* [Problem statement] Present the listing below as a numbered list with one line per item, skipping any blank lines. Leave the pictures out.

* [Entries shown]
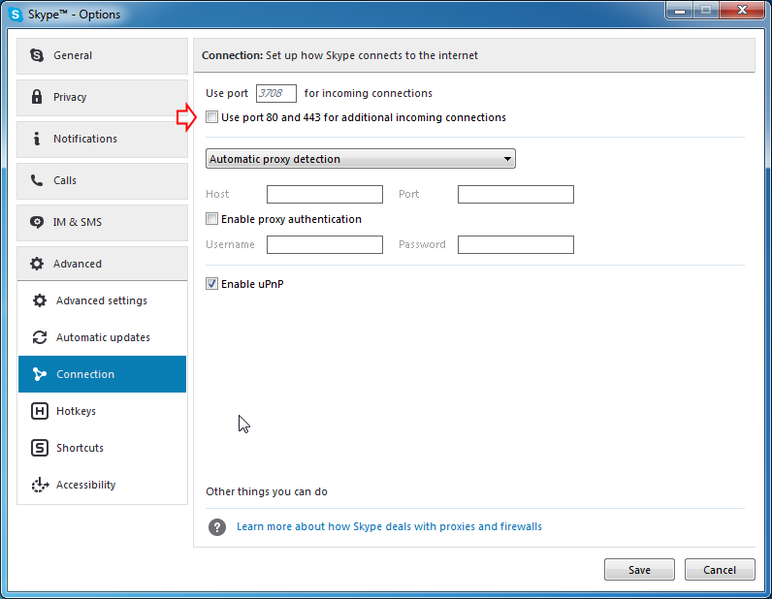
Task: Click the refresh icon beside Automatic updates
Action: coord(40,338)
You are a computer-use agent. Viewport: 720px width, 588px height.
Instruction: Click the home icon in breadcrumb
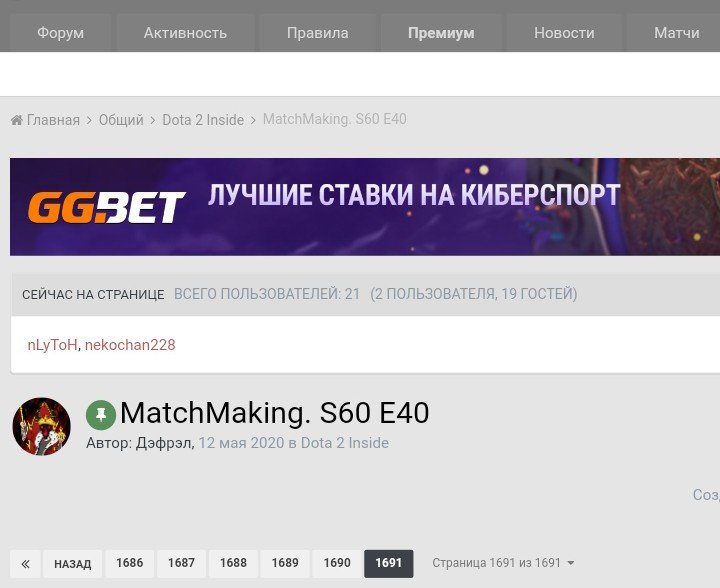click(17, 120)
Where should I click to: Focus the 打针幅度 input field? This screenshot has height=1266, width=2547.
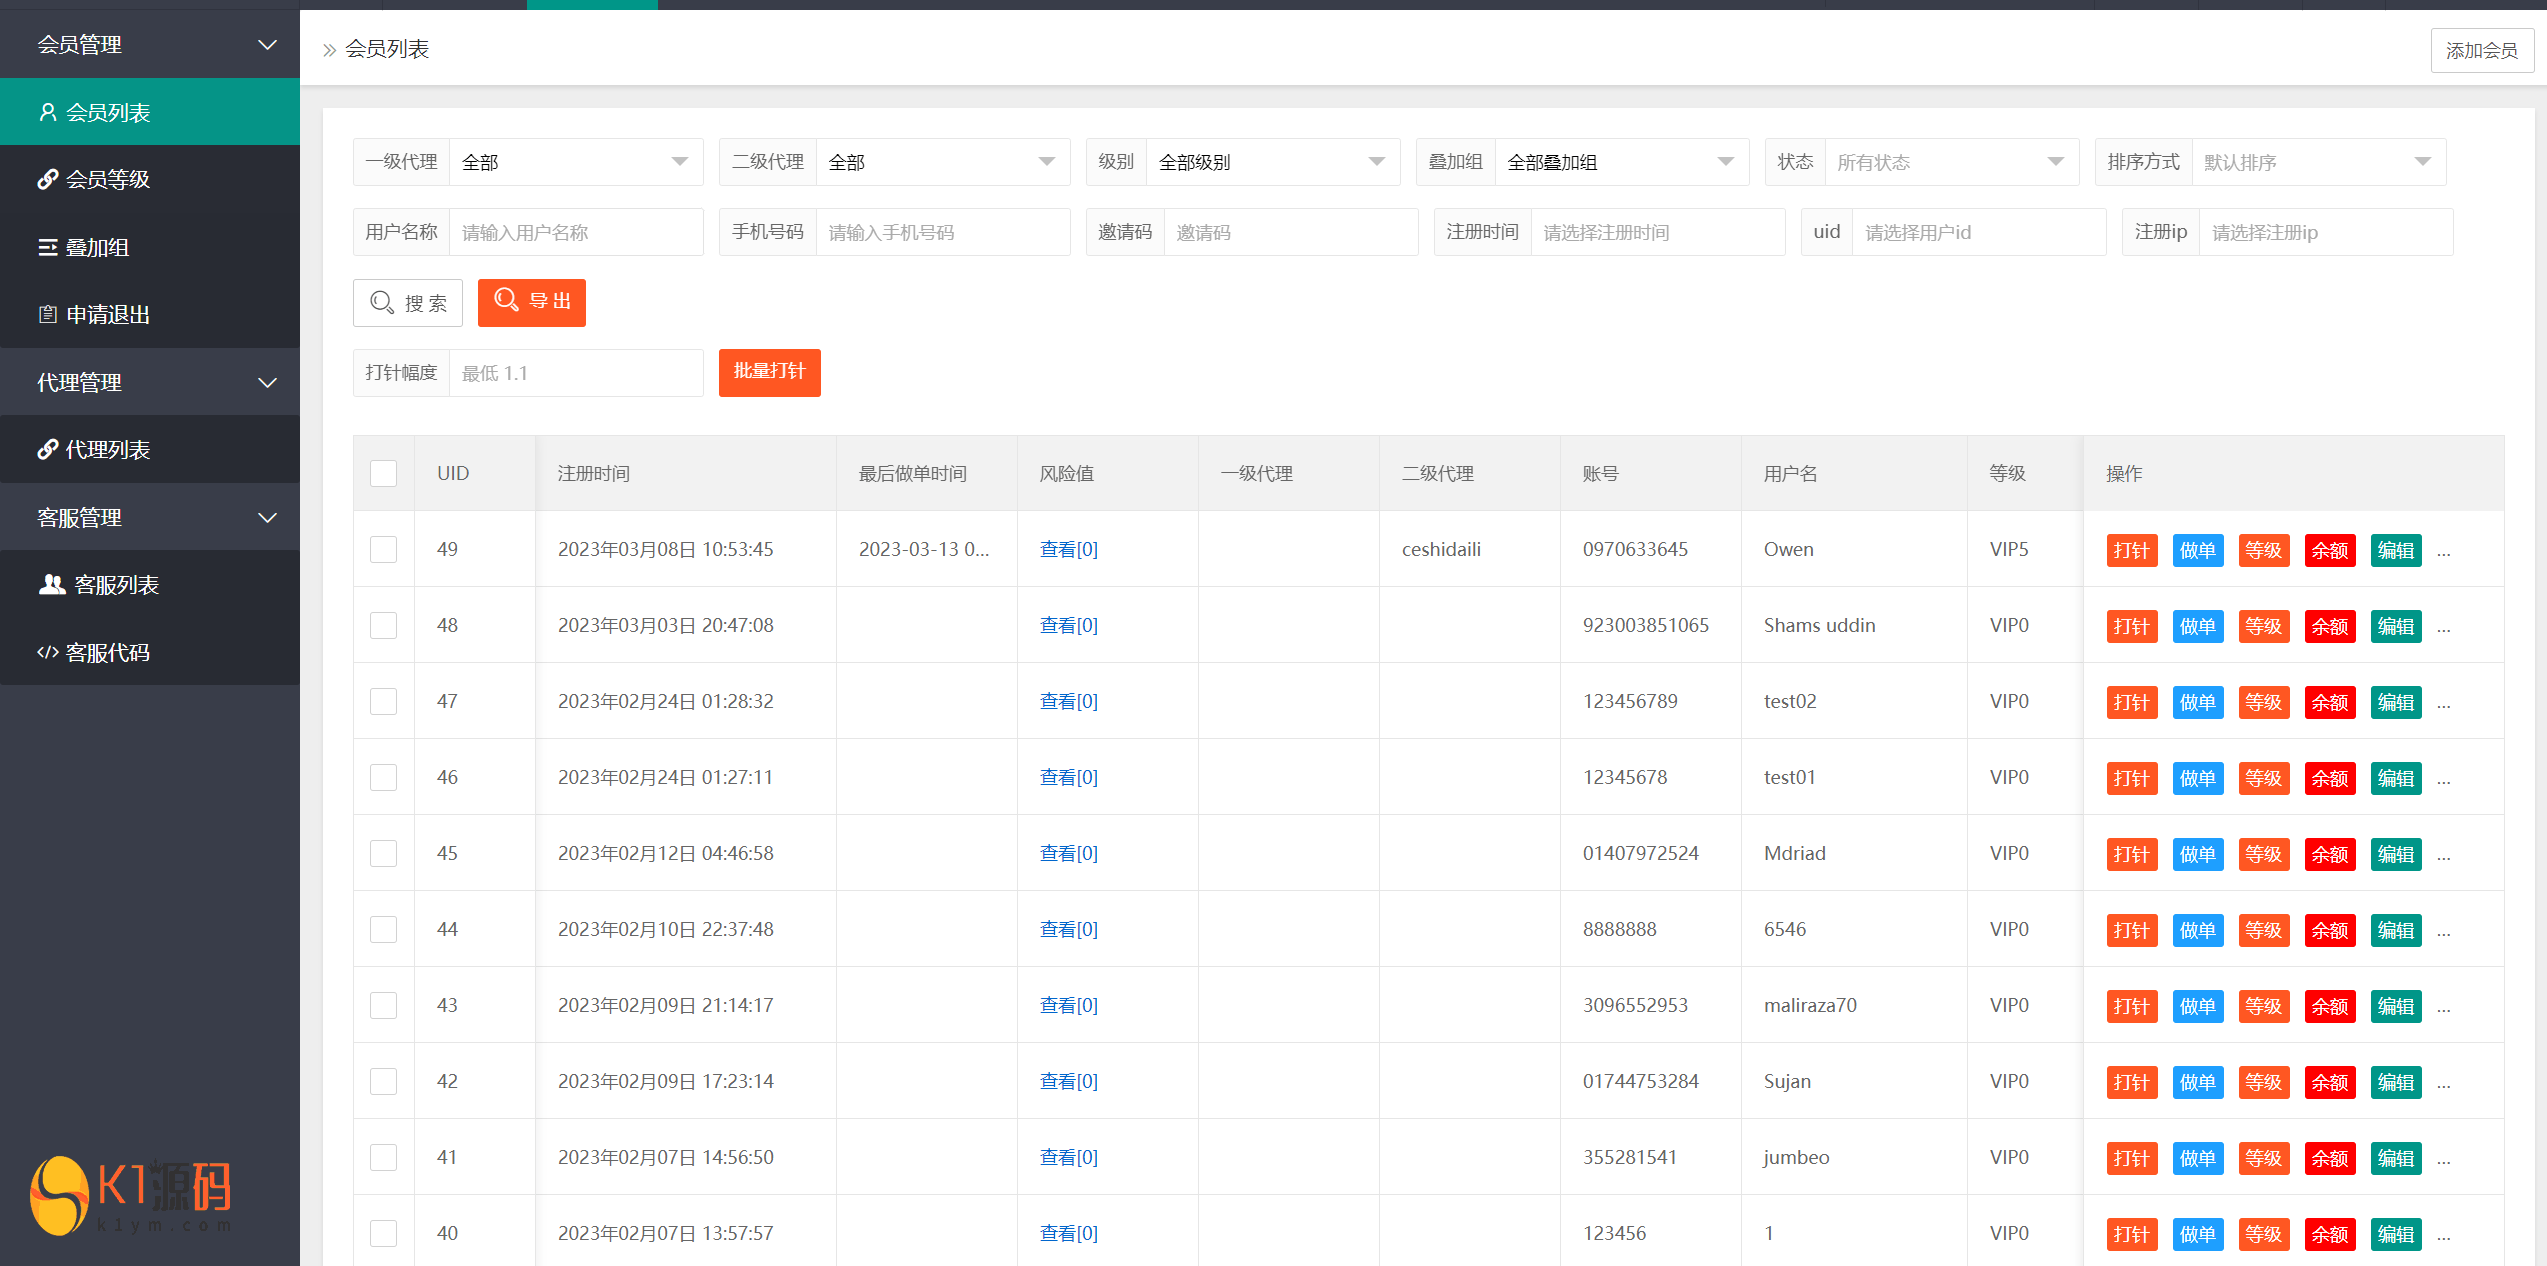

* [Complete output]
1. Task: Click the refresh icon beside Automatic updates
2. Action: coord(40,338)
3. You are a computer-use agent. Viewport: 720px width, 588px height.
4. Instruction: Click the home icon in breadcrumb
5. click(17, 120)
6. Where should I click to: Focus the 打针幅度 input field? This screenshot has height=1266, width=2547.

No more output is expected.